Now? “As per your city guidelines, if we verify that the delivery is more than 60 minutes, we will provide £10 to your account,” a customer service rep told me — a rather less enticing offer.
This ride can’t go on forever. Uber spends heavily to break into new markets; once there, there’s little incentive to keep throwing money away. I’m resigned to the fact that at some point, perhaps soon, my subsidised culinary adventure is going to come to an end.
But right now, I’m going to see just how long I can keep this going.
And now, here’s my UberEats order history:
Finally, for the curious, here’s exactly how much I managed to get, and how:
- On the day after the launch, June 17, I used a £25 promo code that a friend send me. This was an all-round disaster.
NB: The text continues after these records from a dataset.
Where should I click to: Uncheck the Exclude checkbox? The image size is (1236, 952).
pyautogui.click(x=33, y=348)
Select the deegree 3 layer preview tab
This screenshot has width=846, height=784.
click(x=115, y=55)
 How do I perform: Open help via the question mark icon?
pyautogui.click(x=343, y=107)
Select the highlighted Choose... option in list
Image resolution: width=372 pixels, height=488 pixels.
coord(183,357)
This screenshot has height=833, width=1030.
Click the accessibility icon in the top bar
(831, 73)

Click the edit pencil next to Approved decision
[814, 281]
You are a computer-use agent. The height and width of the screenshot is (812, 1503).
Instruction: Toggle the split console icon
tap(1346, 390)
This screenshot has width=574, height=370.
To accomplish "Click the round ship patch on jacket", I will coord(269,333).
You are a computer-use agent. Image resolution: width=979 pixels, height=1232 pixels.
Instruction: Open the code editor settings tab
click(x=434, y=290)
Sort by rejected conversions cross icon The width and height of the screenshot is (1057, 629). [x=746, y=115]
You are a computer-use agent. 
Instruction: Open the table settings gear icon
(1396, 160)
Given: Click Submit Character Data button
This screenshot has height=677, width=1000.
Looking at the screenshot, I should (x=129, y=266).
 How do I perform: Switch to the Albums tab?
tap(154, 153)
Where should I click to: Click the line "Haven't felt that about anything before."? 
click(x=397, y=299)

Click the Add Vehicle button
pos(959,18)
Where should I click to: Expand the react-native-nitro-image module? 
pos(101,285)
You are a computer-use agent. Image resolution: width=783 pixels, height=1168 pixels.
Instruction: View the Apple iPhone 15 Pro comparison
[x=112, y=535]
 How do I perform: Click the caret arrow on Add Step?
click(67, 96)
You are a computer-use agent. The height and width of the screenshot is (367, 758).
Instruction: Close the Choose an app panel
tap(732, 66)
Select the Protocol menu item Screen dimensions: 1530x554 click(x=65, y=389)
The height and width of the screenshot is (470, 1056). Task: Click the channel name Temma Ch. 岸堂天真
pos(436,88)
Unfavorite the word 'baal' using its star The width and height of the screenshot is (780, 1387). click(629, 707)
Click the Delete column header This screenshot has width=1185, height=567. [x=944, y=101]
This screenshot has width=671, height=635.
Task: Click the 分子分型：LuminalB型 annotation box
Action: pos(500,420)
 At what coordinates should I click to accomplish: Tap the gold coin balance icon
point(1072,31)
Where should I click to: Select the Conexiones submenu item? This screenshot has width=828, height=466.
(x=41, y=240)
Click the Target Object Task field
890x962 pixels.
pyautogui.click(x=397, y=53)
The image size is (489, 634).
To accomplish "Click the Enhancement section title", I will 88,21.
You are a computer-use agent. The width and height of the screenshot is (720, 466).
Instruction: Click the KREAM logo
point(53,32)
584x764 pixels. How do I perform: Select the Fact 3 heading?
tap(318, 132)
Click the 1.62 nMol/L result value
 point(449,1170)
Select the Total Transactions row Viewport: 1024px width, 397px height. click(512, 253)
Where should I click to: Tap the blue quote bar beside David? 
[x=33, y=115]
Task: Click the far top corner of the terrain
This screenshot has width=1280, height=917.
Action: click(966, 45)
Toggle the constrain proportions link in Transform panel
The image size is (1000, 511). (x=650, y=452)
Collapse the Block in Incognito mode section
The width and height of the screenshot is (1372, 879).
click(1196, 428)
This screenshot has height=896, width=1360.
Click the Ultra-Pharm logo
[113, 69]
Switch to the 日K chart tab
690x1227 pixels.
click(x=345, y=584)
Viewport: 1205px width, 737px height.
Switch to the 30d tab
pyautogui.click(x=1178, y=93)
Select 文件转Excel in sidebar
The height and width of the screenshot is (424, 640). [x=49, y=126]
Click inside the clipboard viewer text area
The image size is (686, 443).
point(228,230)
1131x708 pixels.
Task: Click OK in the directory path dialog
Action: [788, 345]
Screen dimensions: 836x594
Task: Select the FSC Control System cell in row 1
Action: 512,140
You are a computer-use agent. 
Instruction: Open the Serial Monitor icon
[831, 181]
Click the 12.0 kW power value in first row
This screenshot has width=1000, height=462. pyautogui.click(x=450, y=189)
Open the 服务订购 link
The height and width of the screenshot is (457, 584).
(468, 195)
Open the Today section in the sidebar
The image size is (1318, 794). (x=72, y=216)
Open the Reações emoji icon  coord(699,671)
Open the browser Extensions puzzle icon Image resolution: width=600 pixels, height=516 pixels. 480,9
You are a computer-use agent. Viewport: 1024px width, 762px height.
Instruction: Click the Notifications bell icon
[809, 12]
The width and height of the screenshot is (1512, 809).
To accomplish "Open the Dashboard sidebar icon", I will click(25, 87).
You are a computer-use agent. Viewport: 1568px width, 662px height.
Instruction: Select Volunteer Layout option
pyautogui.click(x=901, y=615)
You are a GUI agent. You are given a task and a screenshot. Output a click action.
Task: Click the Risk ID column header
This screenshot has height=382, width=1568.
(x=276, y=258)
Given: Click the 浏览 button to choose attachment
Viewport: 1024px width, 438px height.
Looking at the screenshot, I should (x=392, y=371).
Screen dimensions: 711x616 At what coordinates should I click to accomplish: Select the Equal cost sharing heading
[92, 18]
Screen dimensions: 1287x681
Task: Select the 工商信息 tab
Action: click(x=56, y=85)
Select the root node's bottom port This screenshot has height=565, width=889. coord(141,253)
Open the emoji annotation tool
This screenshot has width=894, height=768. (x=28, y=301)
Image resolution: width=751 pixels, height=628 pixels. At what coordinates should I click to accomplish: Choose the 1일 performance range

The order was initially cancelled altogether, forcing me to rebook it; it was then extremely late. And so I complained.
- Uber’s help team promptly got back to me apologising, and sending me a £25 voucher to make up for my trouble, which I used on a big order from Chillango on June 20. No problems here.
- Then out of the blue, Uber’s team sent me another £20 voucher — this one to make up for the cancellation on the first order, apparently. So I bought myself another lunch on June 29. But there was a problem — they sent a chicken wrap instead of a falafel one. So, I complained.
- Then on July 1, I bought what is to date my only unsubsidised UberEats meal: A £7.70 wrap. (The previous complaint hadn’t processed yet.) No problems there!
- Next, on July 12, using the £20 voucher I was given following the June 29 screw-up, I bought another lunch — a halloumi wrap, a falafel pot, and various other sides.
- On August 19, I placed a bumper £31.25 order with Iskele Grill, almost entirely paid for with a £30 voucher that a friend sent me. However, the order was (slightly) wrong — I got sent a small falafel dish instead of the falafel pitta I had ordered. And so, once again, I complained. In response, they sent me a much smaller voucher than previous times: Just £10!
- Then on September 2, I placed a £30.50 order with The Athenian. Once again, it was paid for with a voucher, and I have literally no idea where it came from. God? But the food arrived 70 minutes late, and so I complained.
- This was, apparently, the final straw for UberEats. A customer service rep told me that “the frequency of these complaints is atypical of the standard UberEats user,” and that as a result the company would henceforth refuse to send me any more vouchers.
- However, I still had the £10 voucher left over, which I used on a pizza from The Pizza Bakers on September 3.
- And later that month, a friend used my referral code — granting me a £10 voucher, which I spent on lunch from The Athenian on September 19.
- I also submitted an appeal to UberEats over the decision to give me more vouchers. A customer service rep agreed that my order had definitely taken too long, and sent me another £10 voucher. I spent it on yet another wrap and chips from The Athenian on September 26. (I’m now a big fan of The Athenian.)
Total spent: Around £10, including the odd 50p here and there when the order I placed was slightly greater than the voucher’s value.